_Problem requirements_
Repeat the data below with no changes.

◇ ◇ ◇

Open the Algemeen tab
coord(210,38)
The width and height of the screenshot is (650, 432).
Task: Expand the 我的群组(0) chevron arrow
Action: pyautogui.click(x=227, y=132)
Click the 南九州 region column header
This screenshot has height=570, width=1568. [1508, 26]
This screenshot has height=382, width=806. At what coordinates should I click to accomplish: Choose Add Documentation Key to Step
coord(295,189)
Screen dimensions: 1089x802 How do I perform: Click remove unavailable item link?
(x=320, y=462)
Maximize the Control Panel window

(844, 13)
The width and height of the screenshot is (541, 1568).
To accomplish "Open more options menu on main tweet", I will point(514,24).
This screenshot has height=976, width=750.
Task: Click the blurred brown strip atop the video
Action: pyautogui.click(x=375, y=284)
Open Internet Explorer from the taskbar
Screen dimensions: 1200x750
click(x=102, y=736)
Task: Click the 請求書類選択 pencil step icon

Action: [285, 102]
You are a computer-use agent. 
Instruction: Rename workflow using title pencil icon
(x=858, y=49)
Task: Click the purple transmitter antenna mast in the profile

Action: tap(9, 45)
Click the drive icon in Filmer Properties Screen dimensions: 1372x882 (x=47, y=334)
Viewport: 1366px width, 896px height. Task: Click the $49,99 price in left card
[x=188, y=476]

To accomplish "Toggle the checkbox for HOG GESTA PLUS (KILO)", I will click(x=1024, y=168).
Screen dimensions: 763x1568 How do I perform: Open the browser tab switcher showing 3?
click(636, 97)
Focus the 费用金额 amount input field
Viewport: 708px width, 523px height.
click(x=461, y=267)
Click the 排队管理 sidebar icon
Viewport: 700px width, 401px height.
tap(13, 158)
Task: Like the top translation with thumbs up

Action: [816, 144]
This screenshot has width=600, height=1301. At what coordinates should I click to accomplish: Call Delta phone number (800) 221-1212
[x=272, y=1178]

◇ ◇ ◇

_Answer section_
Open the Algemeen tab
coord(210,38)
The width and height of the screenshot is (650, 432).
Task: Expand the 我的群组(0) chevron arrow
Action: pyautogui.click(x=227, y=132)
Click the 南九州 region column header
This screenshot has height=570, width=1568. [1508, 26]
This screenshot has height=382, width=806. At what coordinates should I click to accomplish: Choose Add Documentation Key to Step
coord(295,189)
Screen dimensions: 1089x802 How do I perform: Click remove unavailable item link?
(x=320, y=462)
Maximize the Control Panel window

(844, 13)
The width and height of the screenshot is (541, 1568).
To accomplish "Open more options menu on main tweet", I will point(514,24).
This screenshot has height=976, width=750.
Task: Click the blurred brown strip atop the video
Action: pyautogui.click(x=375, y=284)
Open Internet Explorer from the taskbar
Screen dimensions: 1200x750
click(x=102, y=736)
Task: Click the 請求書類選択 pencil step icon

Action: [285, 102]
You are a computer-use agent. 
Instruction: Rename workflow using title pencil icon
(x=858, y=49)
Task: Click the purple transmitter antenna mast in the profile

Action: tap(9, 45)
Click the drive icon in Filmer Properties Screen dimensions: 1372x882 (x=47, y=334)
Viewport: 1366px width, 896px height. Task: Click the $49,99 price in left card
[x=188, y=476]

To accomplish "Toggle the checkbox for HOG GESTA PLUS (KILO)", I will click(x=1024, y=168).
Screen dimensions: 763x1568 How do I perform: Open the browser tab switcher showing 3?
click(636, 97)
Focus the 费用金额 amount input field
Viewport: 708px width, 523px height.
click(x=461, y=267)
Click the 排队管理 sidebar icon
Viewport: 700px width, 401px height.
tap(13, 158)
Task: Like the top translation with thumbs up

Action: [816, 144]
This screenshot has width=600, height=1301. At what coordinates should I click to accomplish: Call Delta phone number (800) 221-1212
[x=272, y=1178]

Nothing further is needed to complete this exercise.